In these disturbing situations, we want to know what is the heart and mind of God? Well, in today’s gospel, Jesus thanks the Father in heaven for revealing to his disciples the wisdom and knowledge of God. What does Jesus' prayer tell us about God? First, it tells us that God is both Father and Lord of earth as well as heaven. All fatherhood and motherhood are derived from him. Jesus' prayer also contains a warning that pride can keep us from the love and knowledge of God. What is pride? It is the too much love of oneself at the expense of others and the exaggerated estimation of one's own learning and importance.
What makes us ignorant and blind to the things of God? Well, certainly intellectual pride, coldness of heart, and stubbornness of will shut out God and his kingdom. Jesus contrasts intellectual pride with child-like simplicity and humility. Only the humble of heart can receive true wisdom and understanding of God and his ways. Do we submit to God's word with simple trust and humility?
Jesus makes it possible for each of us to personally know God as our Father. To see Jesus is to see what God is like. In Jesus we see the perfect love of God – a God who cares intensely and who yearns over men and women, loving them to the point of laying down his life for them upon the Cross. Jesus also promises that God the Father will hear our prayers when we pray in his name. That is why Jesus taught his followers to pray with confidence, “Our Father who art in heaven ... give us this day our daily bread.” Do we pray to our Father in heaven with joy and confidence?

_Raw data_
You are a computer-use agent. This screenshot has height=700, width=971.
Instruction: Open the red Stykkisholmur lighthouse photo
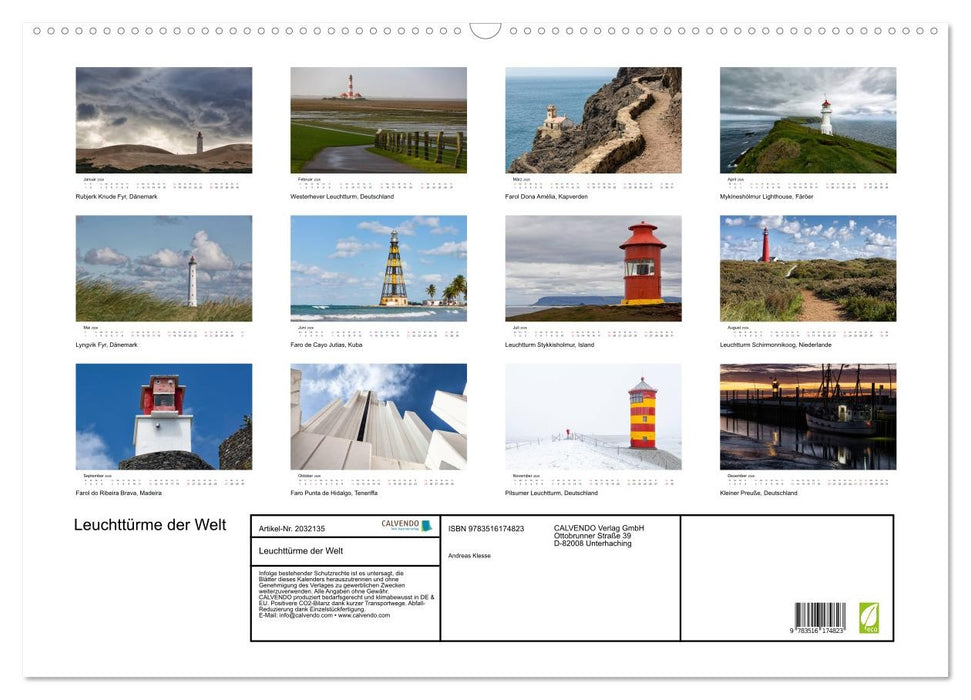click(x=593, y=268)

* * *

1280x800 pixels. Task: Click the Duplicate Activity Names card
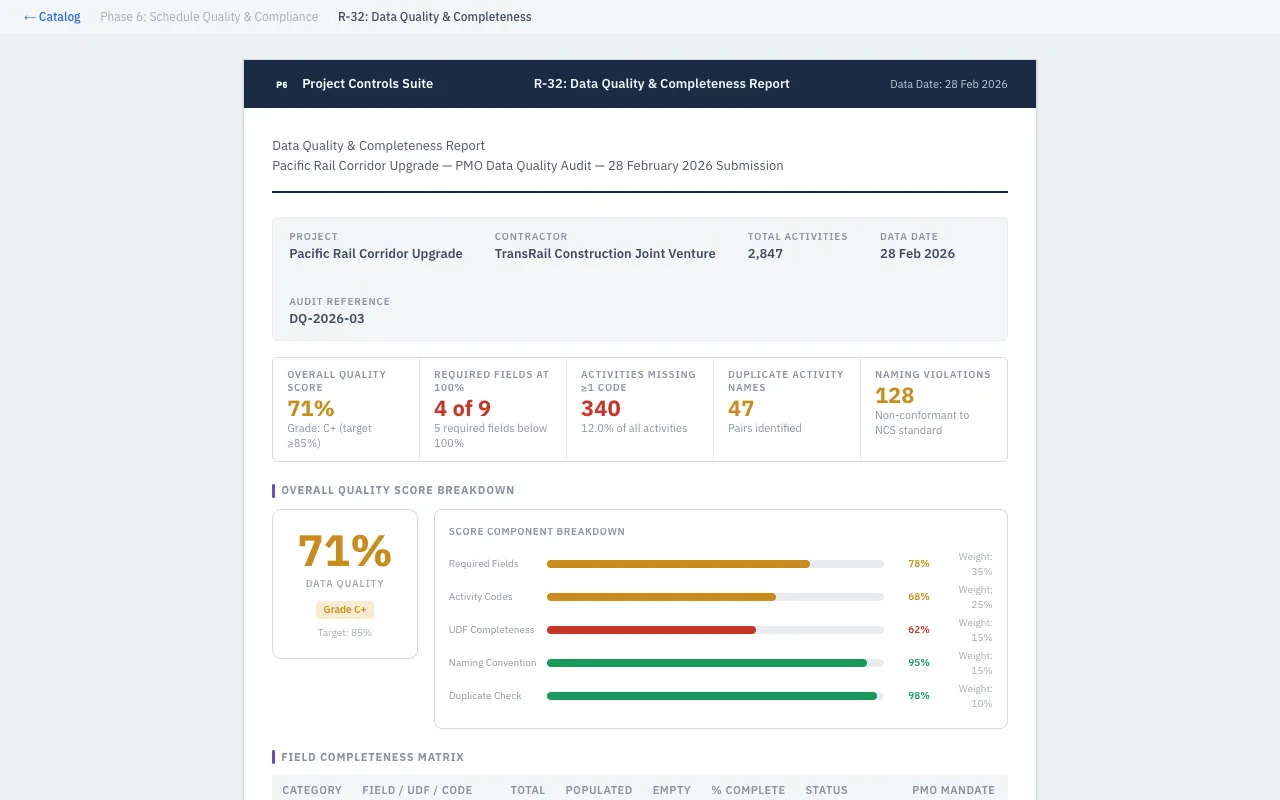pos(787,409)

==

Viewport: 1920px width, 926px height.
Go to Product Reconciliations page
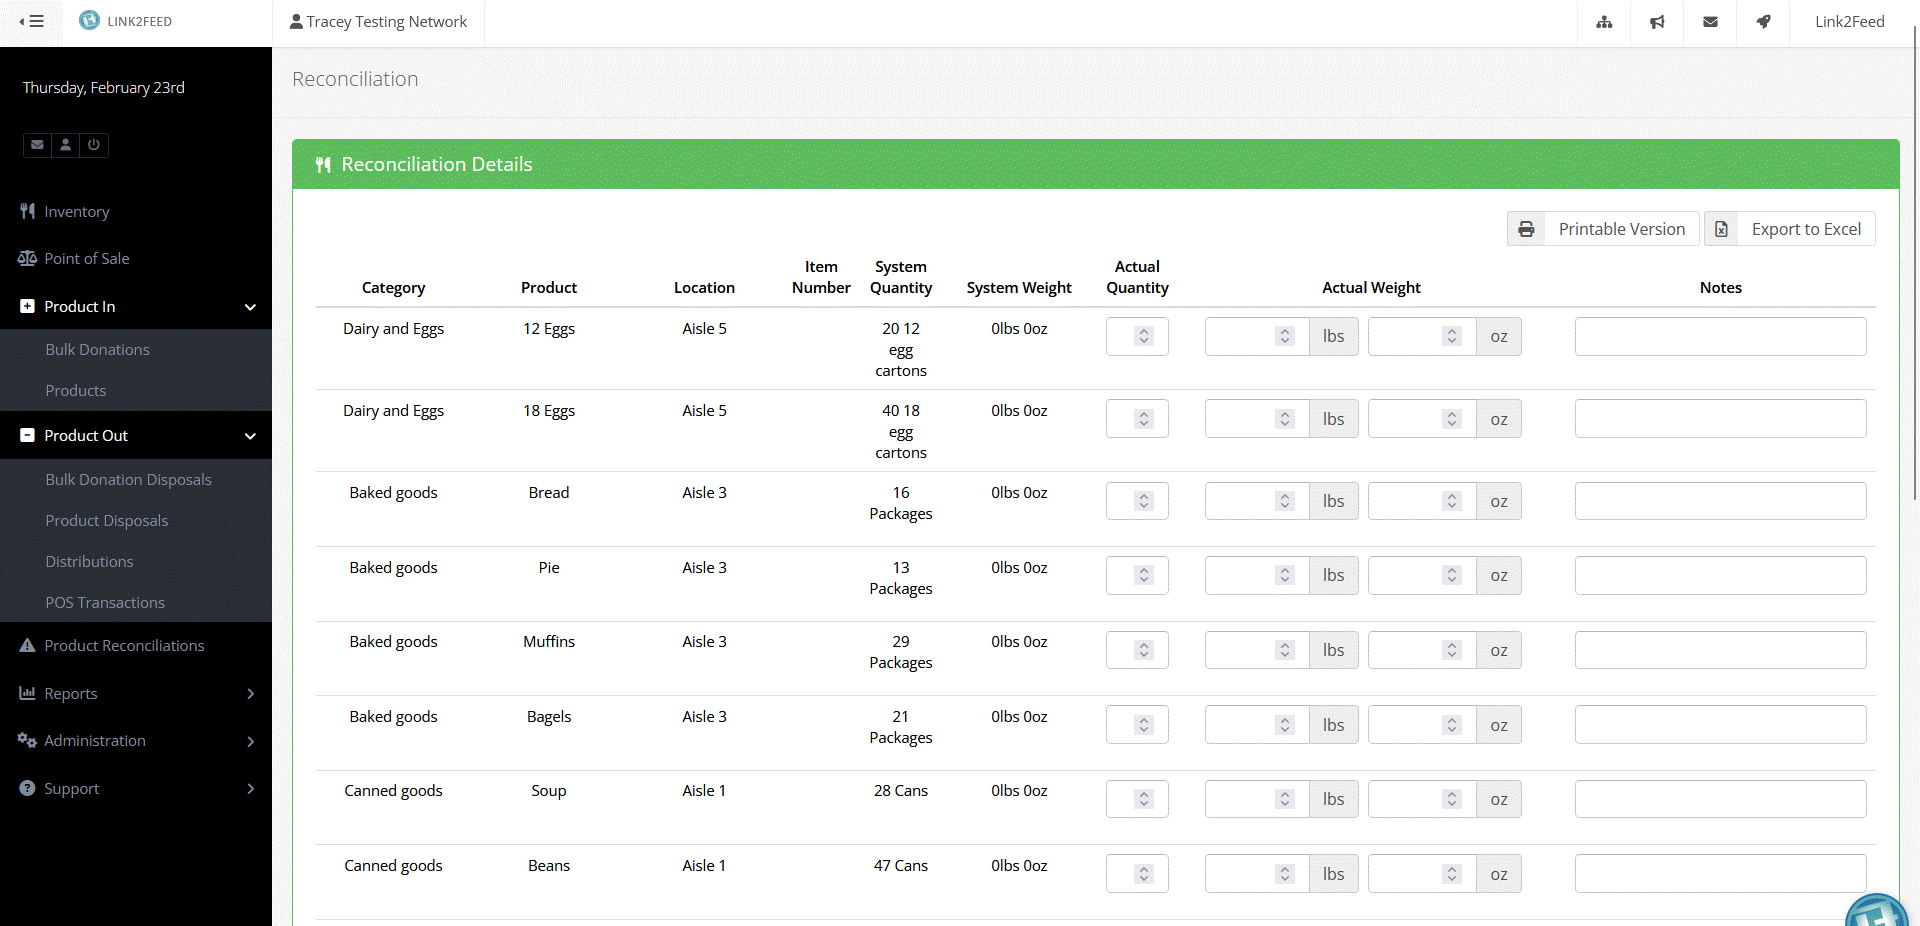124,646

_Problem set_
**A.** Based on the reflection on Jesus' prayer, state whether each statement agrees with it, answering yes or no and quoting the words of the text that decide the matter: (i) Pride is described partly as an inflated view of one's own learning and importance. (ii) God is called Lord of heaven but not of earth. (iii) Jesus promises that the Father will hear prayers offered in his name.
**B.** Pick up the reflection on Jesus' prayer after its final sentence and continue it in the same manner.
The records have no connection to the text.

_Per-task answers_
**A.**
(i) Yes: "the exaggerated estimation of one's own learning and importance."
(ii) No: "God is both Father and Lord of earth as well as heaven."
(iii) Yes: "Jesus also promises that God the Father will hear our prayers when we pray in his name."

**B.**
What does the yoke of Jesus refer to in the gospel? The Jews used the image of a yoke to express submission to God. Jesus says his yoke is “easy”. The Greek word for “easy” can also mean “well-fitting.” Yokes were tailor-made to fit the oxen well. We are commanded to put on the “sweet yoke of Jesus” and to live the “heavenly way of life and happiness.” Jesus also says his “burden is light”. There's a story of a man who once met a boy carrying a smaller crippled lad on his back. “That's a heavy load you are carrying there,” exclaimed the man. “He ain't heavy; he's my brother!” responded the boy.
No burden is too heavy when it's given in love and carried in love. Jesus offers us a new kingdom of righteousness, peace, and joy. In his kingdom sins are not only forgiven but removed, and eternal life is poured out for all its citizens.
This is not a political kingdom, but a spiritual one – a kingdom that liberates us from the burden of guilt and from the oppression of sin and hurtful desires. Only Jesus can lift the burden of sin and the weight of hopelessness from us. Do we trust in God's love and submit to his will and plan for our lives?
The surprise of this Feast of Love – for thus it is – is that God so loves us that Divine Presence is a haven of peace in the turmoil that surrounds our planet.